"""
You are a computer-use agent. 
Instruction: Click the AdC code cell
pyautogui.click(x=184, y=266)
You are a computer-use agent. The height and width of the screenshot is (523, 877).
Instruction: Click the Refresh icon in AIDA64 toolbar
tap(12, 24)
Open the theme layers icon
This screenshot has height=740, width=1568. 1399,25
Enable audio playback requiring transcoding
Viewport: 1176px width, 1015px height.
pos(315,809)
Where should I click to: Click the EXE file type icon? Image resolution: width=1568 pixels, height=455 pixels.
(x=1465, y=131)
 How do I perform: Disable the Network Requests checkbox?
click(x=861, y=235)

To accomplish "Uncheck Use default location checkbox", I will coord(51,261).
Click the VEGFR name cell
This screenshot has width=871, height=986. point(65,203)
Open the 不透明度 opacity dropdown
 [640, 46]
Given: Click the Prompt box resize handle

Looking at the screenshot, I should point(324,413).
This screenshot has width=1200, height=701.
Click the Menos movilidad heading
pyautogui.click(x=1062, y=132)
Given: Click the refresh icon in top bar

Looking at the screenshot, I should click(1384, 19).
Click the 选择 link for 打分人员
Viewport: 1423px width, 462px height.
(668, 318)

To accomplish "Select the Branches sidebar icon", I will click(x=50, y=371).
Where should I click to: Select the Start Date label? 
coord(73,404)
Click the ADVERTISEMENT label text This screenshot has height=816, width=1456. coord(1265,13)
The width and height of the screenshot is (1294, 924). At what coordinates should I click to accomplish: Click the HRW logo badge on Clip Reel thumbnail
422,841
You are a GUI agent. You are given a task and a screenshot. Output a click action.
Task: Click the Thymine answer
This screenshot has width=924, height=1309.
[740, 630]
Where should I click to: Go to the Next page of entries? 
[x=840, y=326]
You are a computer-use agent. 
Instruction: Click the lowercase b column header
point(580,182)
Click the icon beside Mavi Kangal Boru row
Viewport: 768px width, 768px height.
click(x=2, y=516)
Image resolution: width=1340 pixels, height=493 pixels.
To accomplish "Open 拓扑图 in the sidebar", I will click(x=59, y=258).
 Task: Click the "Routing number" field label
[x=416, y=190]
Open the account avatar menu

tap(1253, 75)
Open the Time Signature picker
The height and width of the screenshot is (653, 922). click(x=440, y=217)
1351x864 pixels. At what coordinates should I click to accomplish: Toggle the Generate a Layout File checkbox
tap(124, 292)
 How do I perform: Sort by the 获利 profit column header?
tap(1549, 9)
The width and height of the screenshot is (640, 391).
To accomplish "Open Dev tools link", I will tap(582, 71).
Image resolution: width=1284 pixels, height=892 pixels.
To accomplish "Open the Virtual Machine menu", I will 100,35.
"""
WHAT THE EXERCISE ASKS:
Apply a filter for "agent" to the data above, then copy each line that matches.

ANSWER TO THE PROBLEM:
You are a computer-use agent. 
You are a computer-use agent. The height and width of the screenshot is (523, 877).
You are a GUI agent. You are given a task and a screenshot. Output a click action.
You are a computer-use agent. 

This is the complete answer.